On Thursday, Hill revealed in an interview with The New York Times that Biden finally called her to apologize for his conduct—only a week before his announcement.
Per the Times:
In a lengthy telephone interview on Wednesday, she declined to characterize Mr. Biden's words to her as an apology and said she was not convinced that he has taken full responsibility for his conduct at the hearings — or for the harm he caused other victims of sexual harassment and gender violence.
"I will be satisfied when I know there is real change and real accountability and real purpose," said Hill, who added that she did believe people can change.
The timing of Biden's call did not go unmentioned by observers.
"May Anita Hill always be trending every time Joe Biden is," said writer Sarah Jaffe.
may Anita Hill always be trending every time Joe Biden is— Sarah Jaffe (@sarahljaffe) April 25, 2019
"Stating obvious here: Biden had 28 years to say something," Times reporter Astead Herndon tweeted. "Called weeks before his presidential launch."
Stating obvious here: Biden had 28 years to say something. Called weeks before his presidential launchhttps://t.co/8DfRSML2KS— Steadman™ (@AsteadWesley) April 25, 2019
"I'm unsure how this could have gone worse for Joe Biden," said Rolling Stone's Jamil Smith. "Serves him right."

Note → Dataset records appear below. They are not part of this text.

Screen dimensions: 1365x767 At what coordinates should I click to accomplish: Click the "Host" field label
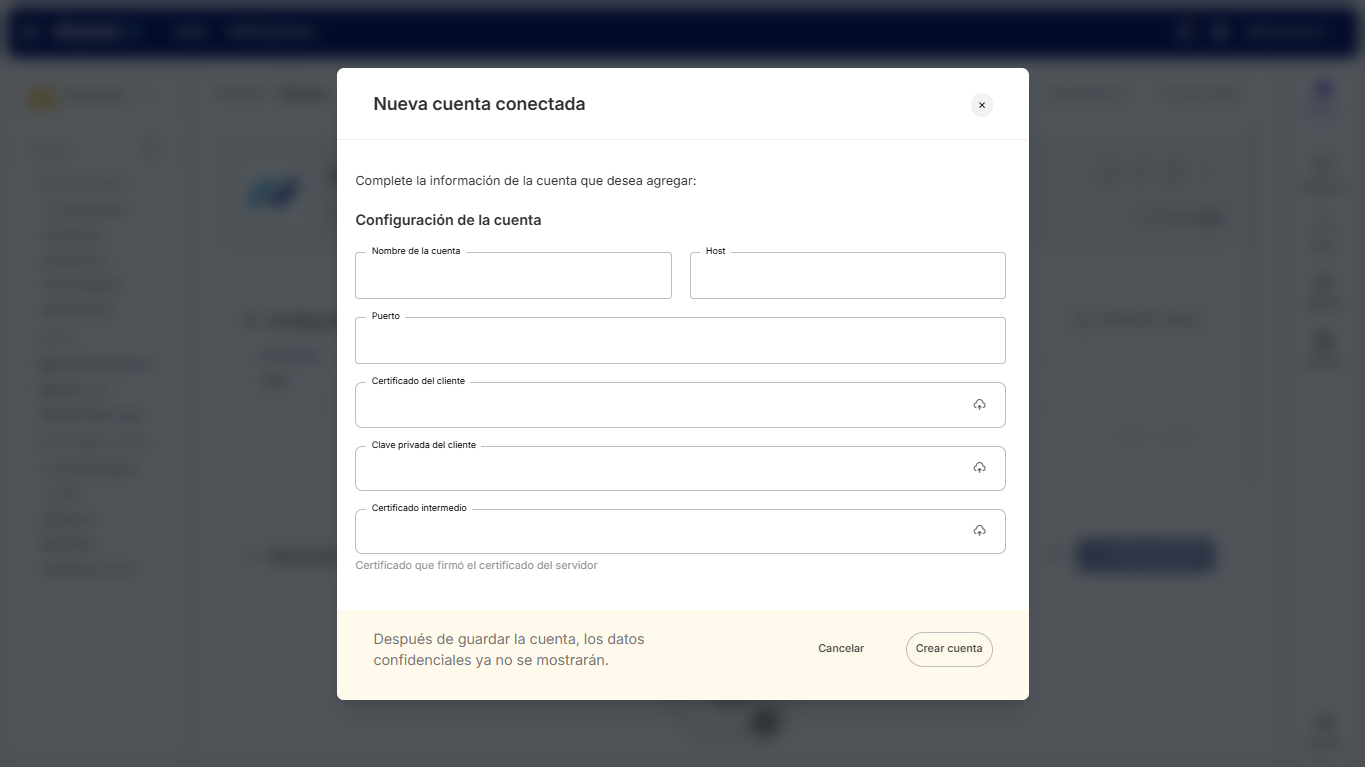[x=715, y=251]
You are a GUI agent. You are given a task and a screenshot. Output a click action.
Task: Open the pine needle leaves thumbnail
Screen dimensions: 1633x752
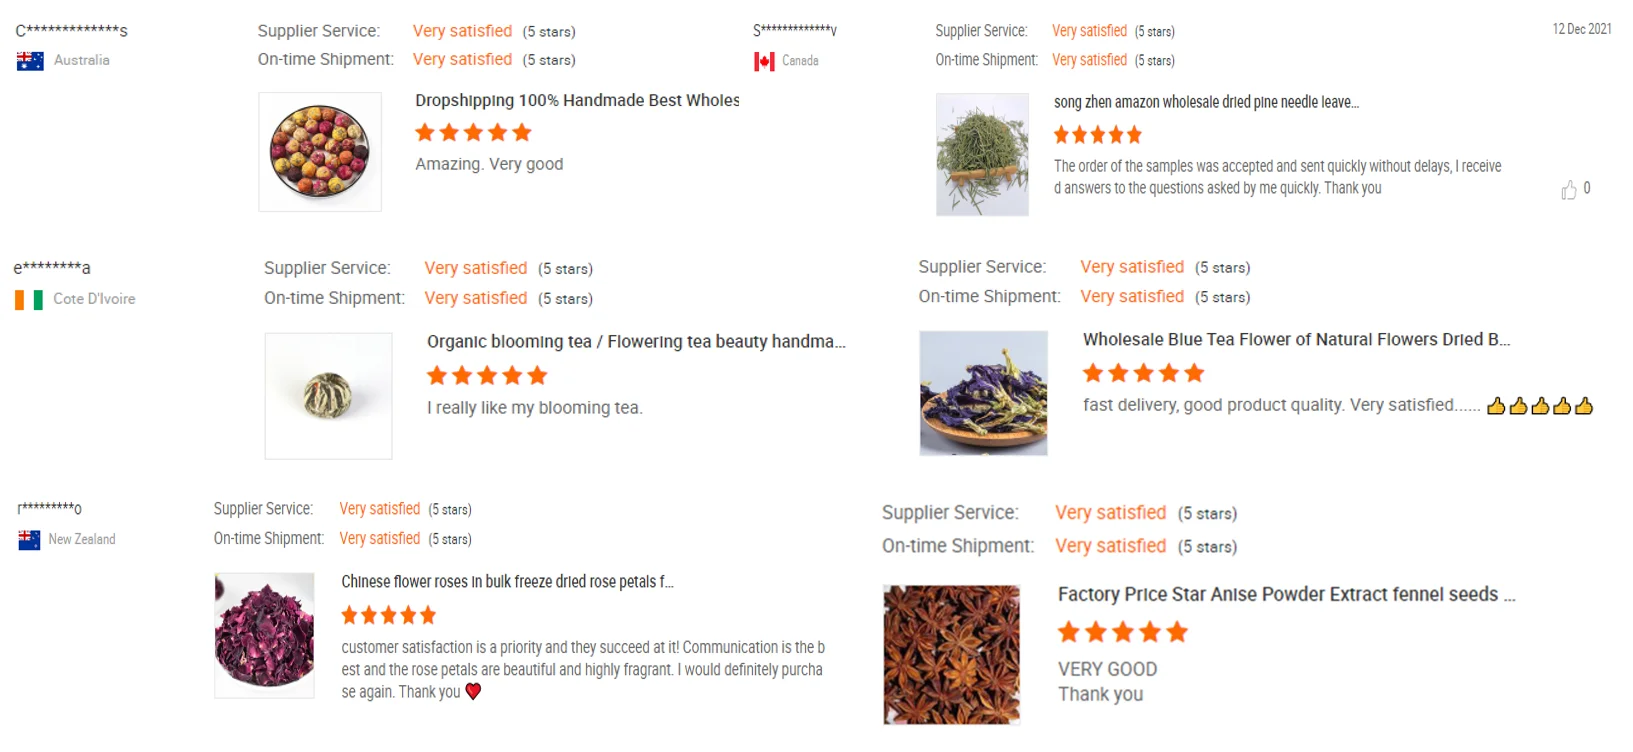(982, 155)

Other than Anita Hill hanging up on him, I’m unsure how this could have gone worse for @JoeBiden. Serves him right. He had 28 years to apologize, and he tried this right before launching a presidential campaign. Probably thought it would stay secret, too. https://t.co/GNHU3gBjXJ— Jamil Smith (@JamilSmith) April 25, 2019
Biden's political opportunism didn't go unnoticed by researcher Natalie Shure.
"He never reached out to Anita Hill until this month, now why could that be," said Shure.
Biden has been exploring another presidential run for a long time, consolidating support and tapping into donor networks. But he never reached out to Anita Hill until this month, now why could that be— Natalie Shure (@nataliesurely) April 26, 2019
"He is the poster boy for misjudgment," said The Intercept's Mehdi Hasan.
Imagine being Joe Biden and thinking about running for president for all these years, declaring so late compared to your rivals, but still waiting so late in the day to call Anita Hill to offer what she didn’t even consider to be an apology. He is the poster boy for misjudgment.— Mehdi Hasan (@mehdirhasan) April 25, 2019
Lucy Flores, a Nevada Democrat who said Biden acted inappropriately toward her in 2014, tweeted that she hoped Biden would face questions on his behavior toward Hill during an appearance on The View scheduled for Friday morning.
"Please be sure you ask Joe Biden about this," said Flores.
The Hill interview wasn't the only rough seas Biden faced in his first campaign day. The former vice president leaned heavily on the death of activist Heather Heyer, who died in a white supremacist attack in Charlottesville, Virginia, in 2017.
According to Heyer's mother, Susan Bro, neither Biden nor his team reached out to the family before making and airing the ad.
"Most people do that sort of thing," Bro told The Daily Beast. "They capitalize on whatever situation is handy."
Daily Beast reports Biden campaign didn't tell Heather Heyer's mother that he'd be invoking his daughter's murder in his campaign launch video.— Brandon Wall (@Walldo) April 25, 2019
"Most people do that sort of thing. They capitalize on whatever situation is handy" https://t.co/KJhwUBDHk9
The move exposed a "lack of basic decency" on Biden's part, said activist Mariame Kaba.
A lack of basic decency. https://t.co/vnMNCuKNNy— Prison Culture Returns (@prisonculture) April 25, 2019
Twitter user @discosocialist summed up the Biden campaign's first day succinctly.
"It's almost like Biden has trouble with respecting women's boundaries," he said.